- _WORK ORDER_
Every line of the entries below from the one containing "Screen dimensions: 1000x537" to the one containing "Task: Click the orange 主题 count 2", both ends included, must be written out exactly. No other line belongs in the answer.

- _SUPPLIED ENTRIES_
________________
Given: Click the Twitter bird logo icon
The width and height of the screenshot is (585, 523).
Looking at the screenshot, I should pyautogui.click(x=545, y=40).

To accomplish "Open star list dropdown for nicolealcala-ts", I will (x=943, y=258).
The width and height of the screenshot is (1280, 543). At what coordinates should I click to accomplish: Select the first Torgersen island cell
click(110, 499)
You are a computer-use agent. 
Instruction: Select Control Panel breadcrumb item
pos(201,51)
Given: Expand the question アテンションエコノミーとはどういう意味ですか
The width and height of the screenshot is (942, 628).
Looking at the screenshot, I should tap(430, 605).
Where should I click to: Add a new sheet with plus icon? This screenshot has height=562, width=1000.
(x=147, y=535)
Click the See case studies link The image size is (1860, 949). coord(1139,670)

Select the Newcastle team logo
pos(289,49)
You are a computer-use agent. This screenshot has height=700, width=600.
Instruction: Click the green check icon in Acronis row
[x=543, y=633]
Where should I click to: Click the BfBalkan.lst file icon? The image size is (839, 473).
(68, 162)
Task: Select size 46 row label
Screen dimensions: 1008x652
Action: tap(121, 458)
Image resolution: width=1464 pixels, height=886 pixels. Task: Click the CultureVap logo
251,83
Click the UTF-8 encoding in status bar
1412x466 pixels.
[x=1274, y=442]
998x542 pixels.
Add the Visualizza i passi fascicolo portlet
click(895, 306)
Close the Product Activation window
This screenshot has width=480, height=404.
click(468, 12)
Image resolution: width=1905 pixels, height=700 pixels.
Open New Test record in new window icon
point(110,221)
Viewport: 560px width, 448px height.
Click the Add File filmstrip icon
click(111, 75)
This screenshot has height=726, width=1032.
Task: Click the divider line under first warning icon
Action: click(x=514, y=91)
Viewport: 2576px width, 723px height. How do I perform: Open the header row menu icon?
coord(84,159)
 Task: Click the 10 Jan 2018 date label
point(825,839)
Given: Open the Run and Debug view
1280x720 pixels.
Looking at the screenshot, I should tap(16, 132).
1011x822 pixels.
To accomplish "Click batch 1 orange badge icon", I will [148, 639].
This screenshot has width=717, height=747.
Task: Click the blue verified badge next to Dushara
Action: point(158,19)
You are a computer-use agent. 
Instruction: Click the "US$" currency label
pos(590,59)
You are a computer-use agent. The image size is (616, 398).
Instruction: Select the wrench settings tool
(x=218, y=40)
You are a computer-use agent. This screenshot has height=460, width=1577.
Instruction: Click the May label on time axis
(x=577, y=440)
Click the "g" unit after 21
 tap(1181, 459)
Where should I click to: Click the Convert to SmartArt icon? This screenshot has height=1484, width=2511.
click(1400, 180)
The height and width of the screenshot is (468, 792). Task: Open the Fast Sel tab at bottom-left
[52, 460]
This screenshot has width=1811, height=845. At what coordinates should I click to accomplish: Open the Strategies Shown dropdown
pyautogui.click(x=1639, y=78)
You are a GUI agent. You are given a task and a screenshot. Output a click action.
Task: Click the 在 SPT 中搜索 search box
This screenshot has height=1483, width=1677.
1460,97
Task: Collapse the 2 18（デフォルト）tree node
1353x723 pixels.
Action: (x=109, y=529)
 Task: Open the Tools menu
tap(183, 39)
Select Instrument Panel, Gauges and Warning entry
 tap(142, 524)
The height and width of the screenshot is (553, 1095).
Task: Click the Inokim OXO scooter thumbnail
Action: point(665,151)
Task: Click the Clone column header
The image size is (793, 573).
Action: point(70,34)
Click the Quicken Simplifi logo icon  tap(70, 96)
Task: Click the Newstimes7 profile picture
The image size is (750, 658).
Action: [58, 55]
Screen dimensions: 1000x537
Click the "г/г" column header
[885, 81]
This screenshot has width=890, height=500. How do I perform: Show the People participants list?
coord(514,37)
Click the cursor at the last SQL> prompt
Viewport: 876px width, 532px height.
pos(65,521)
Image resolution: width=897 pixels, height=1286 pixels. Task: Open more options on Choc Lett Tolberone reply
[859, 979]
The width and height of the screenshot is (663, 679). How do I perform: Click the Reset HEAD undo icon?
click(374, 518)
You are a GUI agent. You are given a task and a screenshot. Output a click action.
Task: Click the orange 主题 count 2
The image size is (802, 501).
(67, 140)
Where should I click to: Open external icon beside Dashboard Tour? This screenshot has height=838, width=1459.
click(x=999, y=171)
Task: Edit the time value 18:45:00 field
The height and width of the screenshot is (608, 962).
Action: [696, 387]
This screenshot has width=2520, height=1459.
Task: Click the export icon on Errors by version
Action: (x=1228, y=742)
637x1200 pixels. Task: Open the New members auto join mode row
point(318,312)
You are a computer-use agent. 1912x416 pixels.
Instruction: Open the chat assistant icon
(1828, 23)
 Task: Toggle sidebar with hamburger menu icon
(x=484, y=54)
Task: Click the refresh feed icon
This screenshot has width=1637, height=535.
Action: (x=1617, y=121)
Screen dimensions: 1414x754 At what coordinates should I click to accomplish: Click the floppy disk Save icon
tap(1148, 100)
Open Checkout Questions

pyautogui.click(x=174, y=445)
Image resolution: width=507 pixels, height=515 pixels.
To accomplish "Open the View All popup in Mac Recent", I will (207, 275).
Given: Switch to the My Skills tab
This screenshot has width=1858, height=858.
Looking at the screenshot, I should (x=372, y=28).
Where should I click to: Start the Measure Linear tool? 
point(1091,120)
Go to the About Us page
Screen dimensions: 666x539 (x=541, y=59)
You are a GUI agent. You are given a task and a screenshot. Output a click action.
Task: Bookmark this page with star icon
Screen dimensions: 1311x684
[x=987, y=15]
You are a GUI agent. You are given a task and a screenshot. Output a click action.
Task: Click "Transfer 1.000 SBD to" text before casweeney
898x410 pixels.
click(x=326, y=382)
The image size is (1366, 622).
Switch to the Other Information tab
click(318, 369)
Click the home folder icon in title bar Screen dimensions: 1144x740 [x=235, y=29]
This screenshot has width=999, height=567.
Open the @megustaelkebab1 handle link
________________
- _EXERCISE ANSWER_
Screen dimensions: 1000x537
Click the "г/г" column header
[885, 81]
This screenshot has width=890, height=500. How do I perform: Show the People participants list?
coord(514,37)
Click the cursor at the last SQL> prompt
Viewport: 876px width, 532px height.
pos(65,521)
Image resolution: width=897 pixels, height=1286 pixels. Task: Open more options on Choc Lett Tolberone reply
[859, 979]
The width and height of the screenshot is (663, 679). How do I perform: Click the Reset HEAD undo icon?
click(374, 518)
You are a GUI agent. You are given a task and a screenshot. Output a click action.
Task: Click the orange 主题 count 2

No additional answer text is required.